TASK PROMPT: Copy out, unchanged, the entries below from the "Task: Enable record on the Audio 29 track" line to the final line. Omit pictures.

DATA TO USE:

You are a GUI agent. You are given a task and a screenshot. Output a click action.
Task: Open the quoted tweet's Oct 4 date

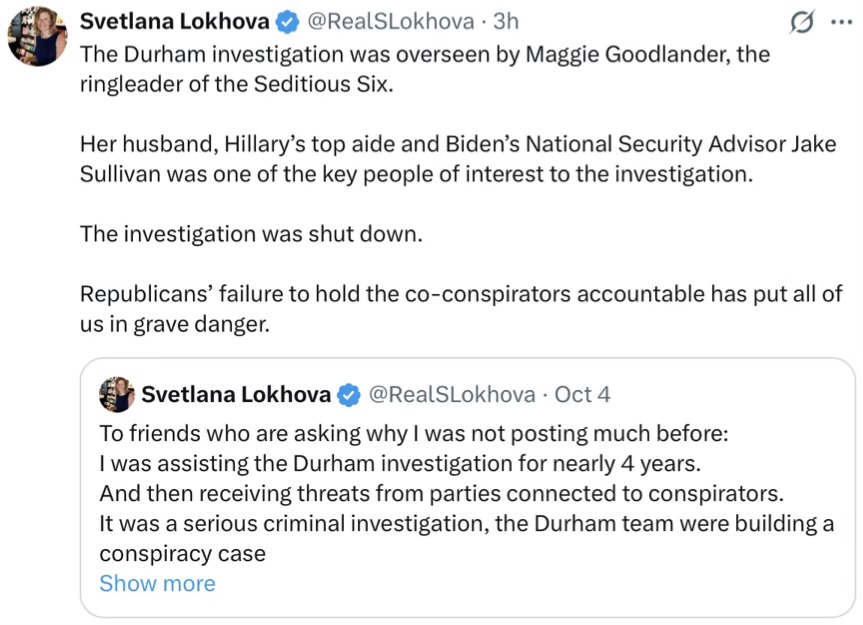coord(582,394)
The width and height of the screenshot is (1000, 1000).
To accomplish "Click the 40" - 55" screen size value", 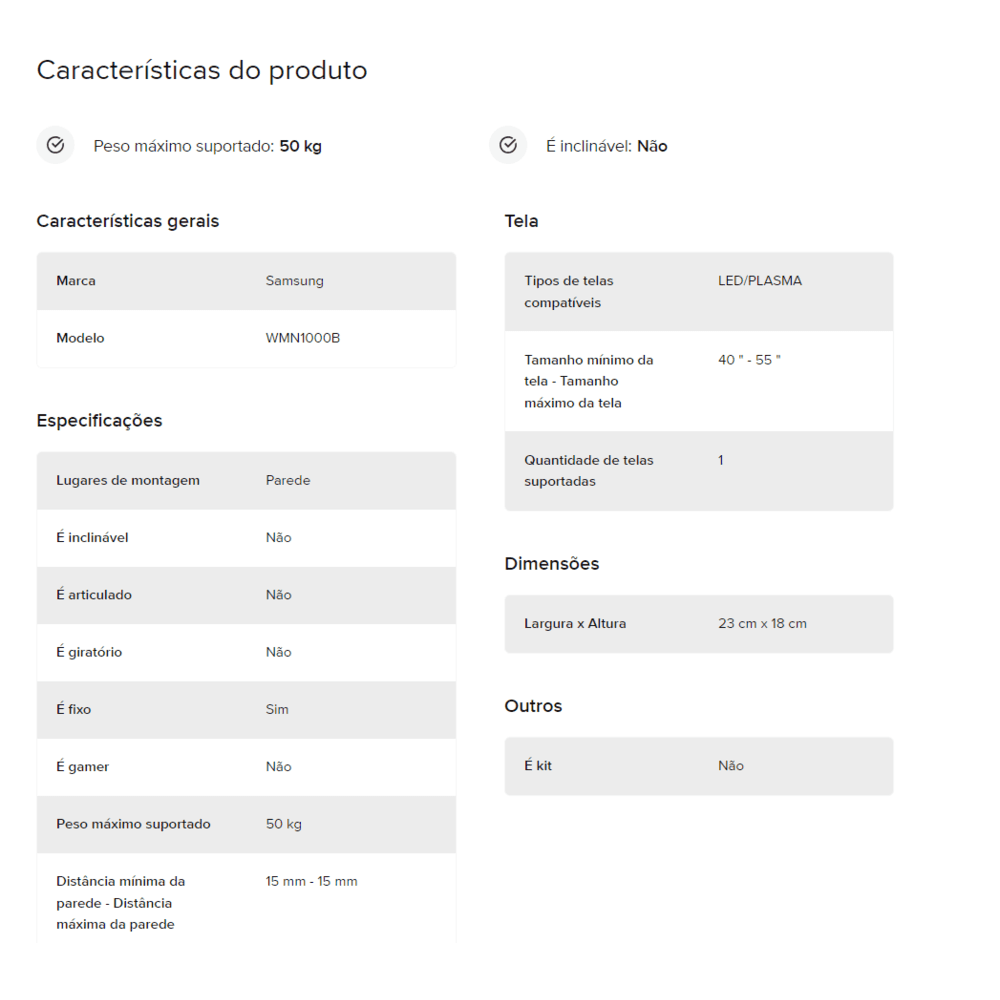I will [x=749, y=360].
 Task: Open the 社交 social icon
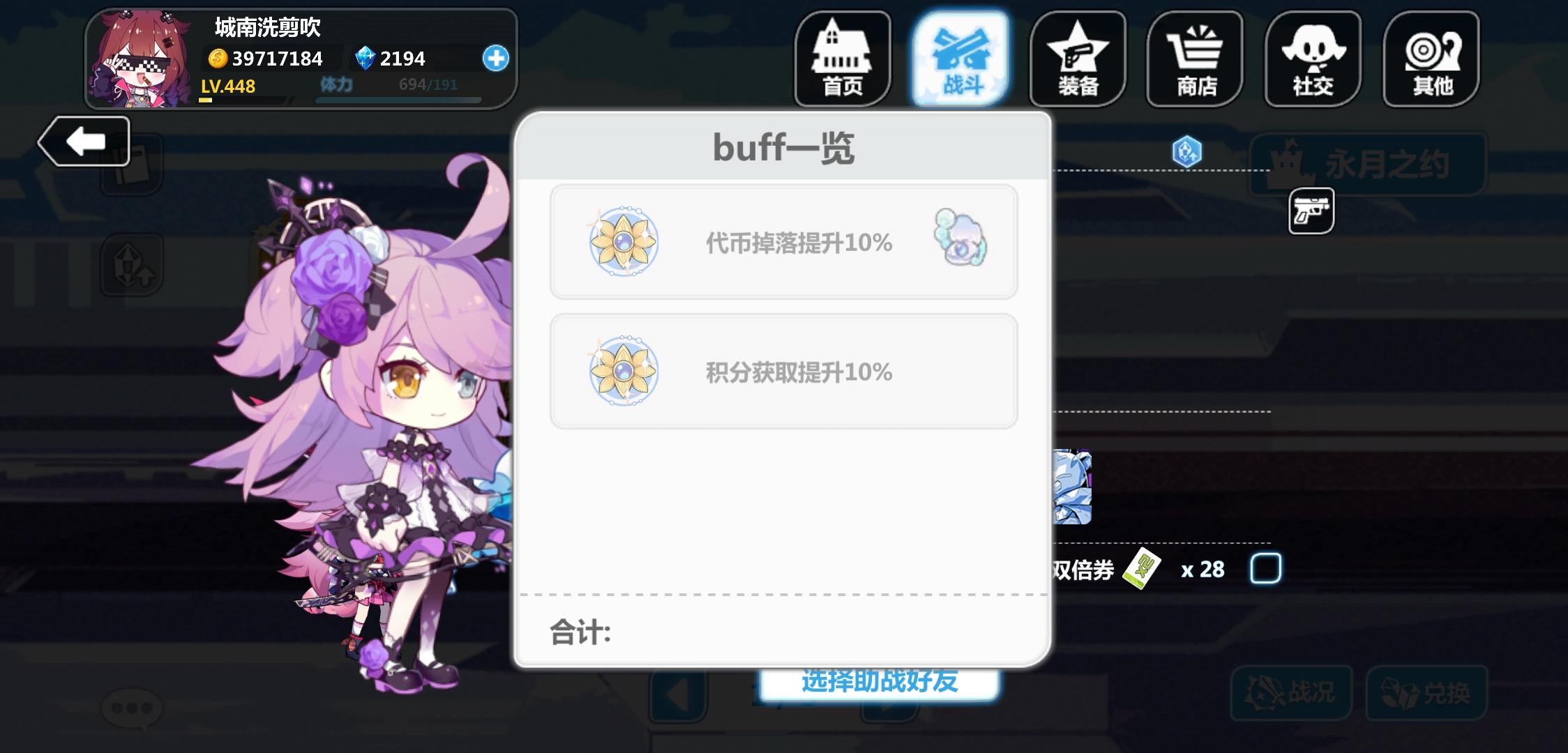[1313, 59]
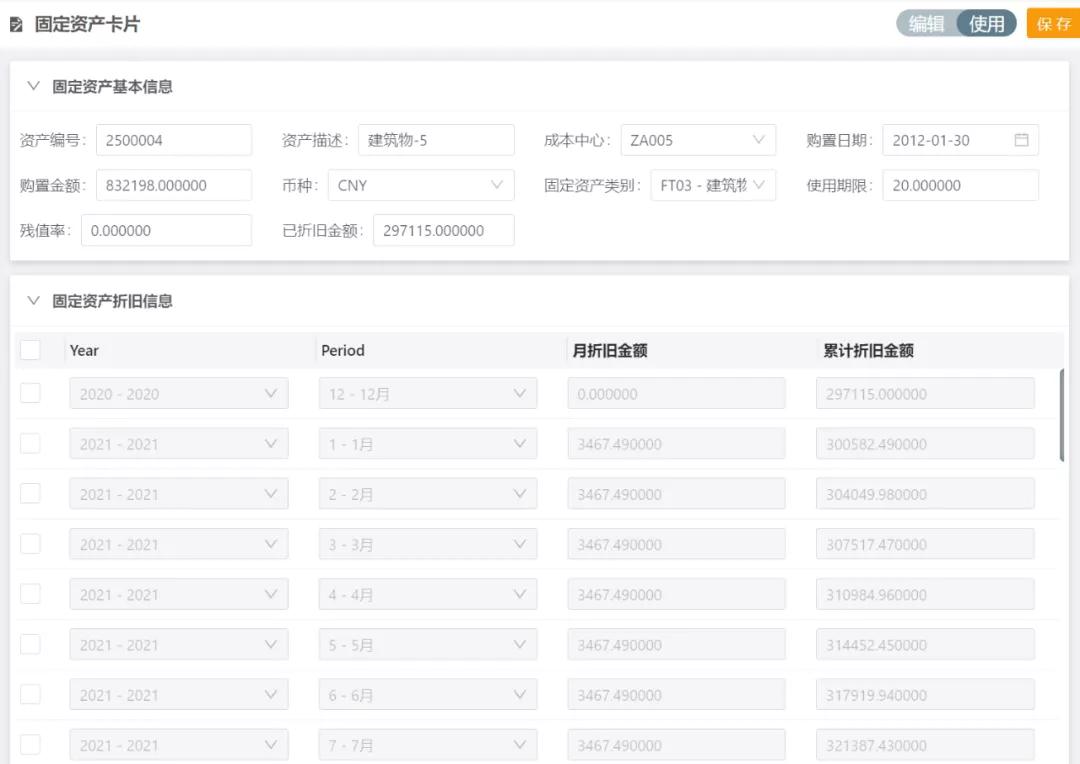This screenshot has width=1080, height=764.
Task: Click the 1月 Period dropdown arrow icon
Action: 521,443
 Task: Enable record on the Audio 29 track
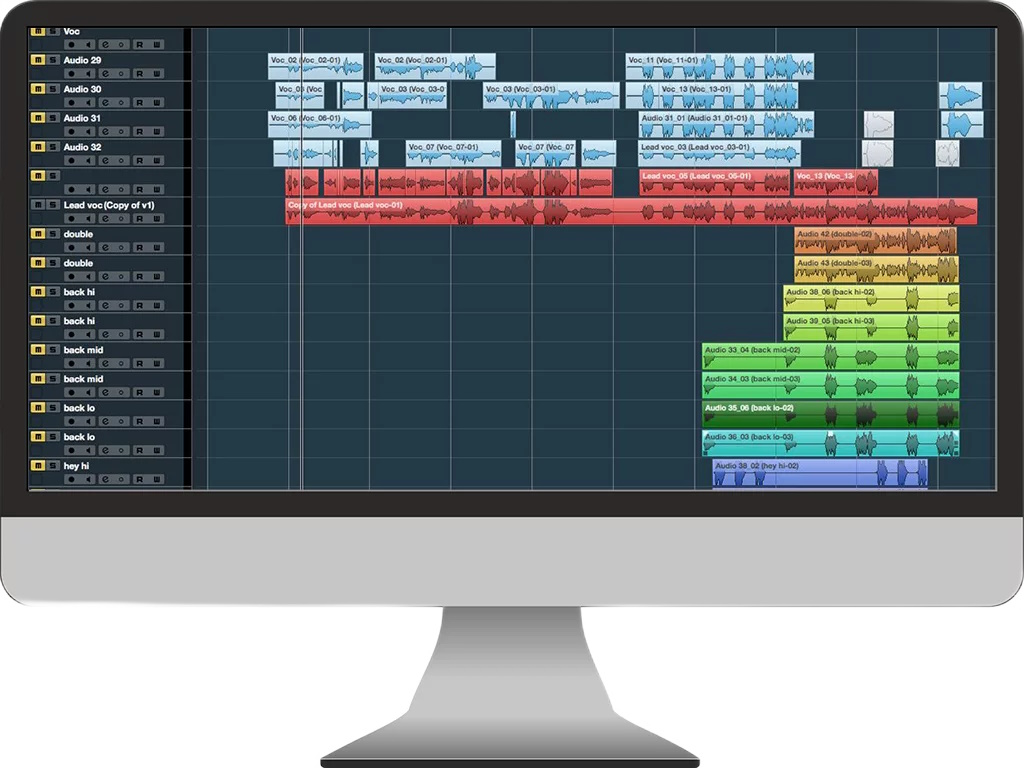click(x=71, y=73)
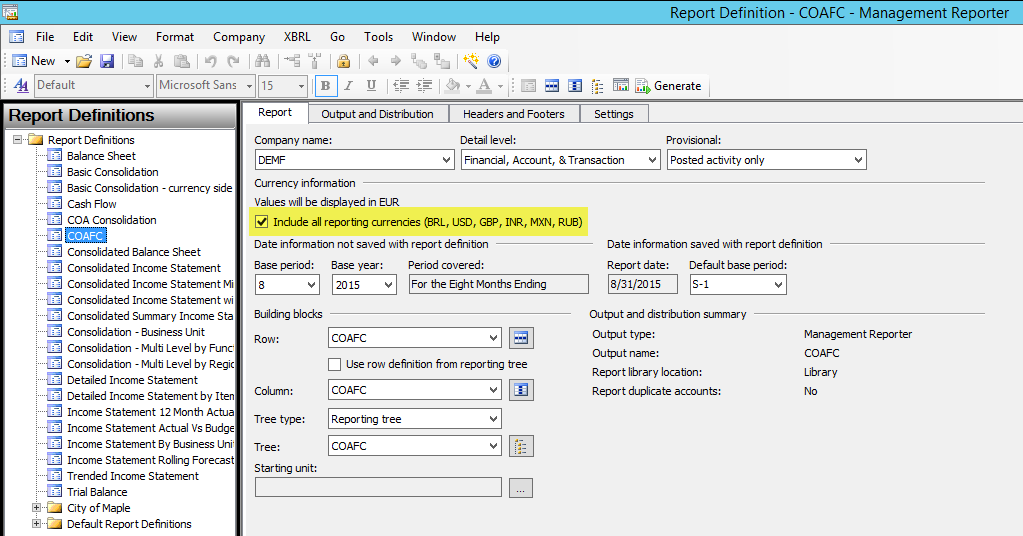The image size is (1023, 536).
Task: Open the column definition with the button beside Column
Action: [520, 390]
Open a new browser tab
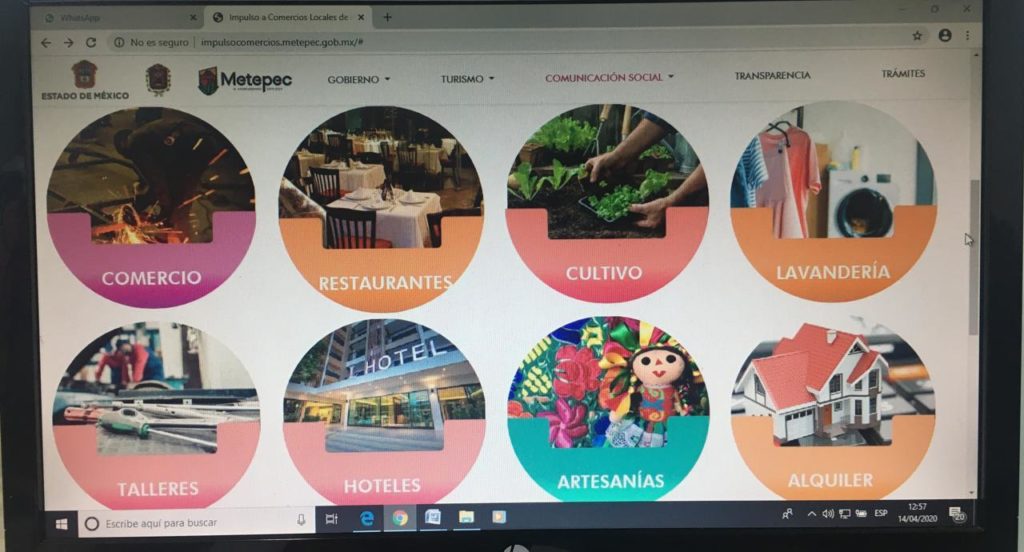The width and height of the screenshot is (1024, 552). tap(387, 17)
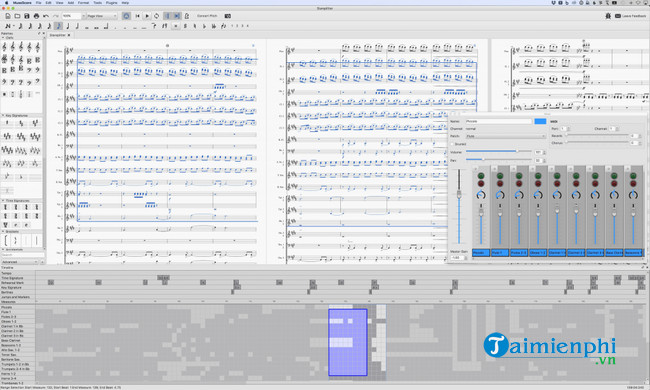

REPLY TO THE TASK:
 Task: Enable record on the Audio 29 track
click(x=71, y=73)
The image size is (1023, 536).
Task: Open the column definition with the button beside Column
Action: [520, 390]
Open a new browser tab
The width and height of the screenshot is (1024, 552). tap(387, 17)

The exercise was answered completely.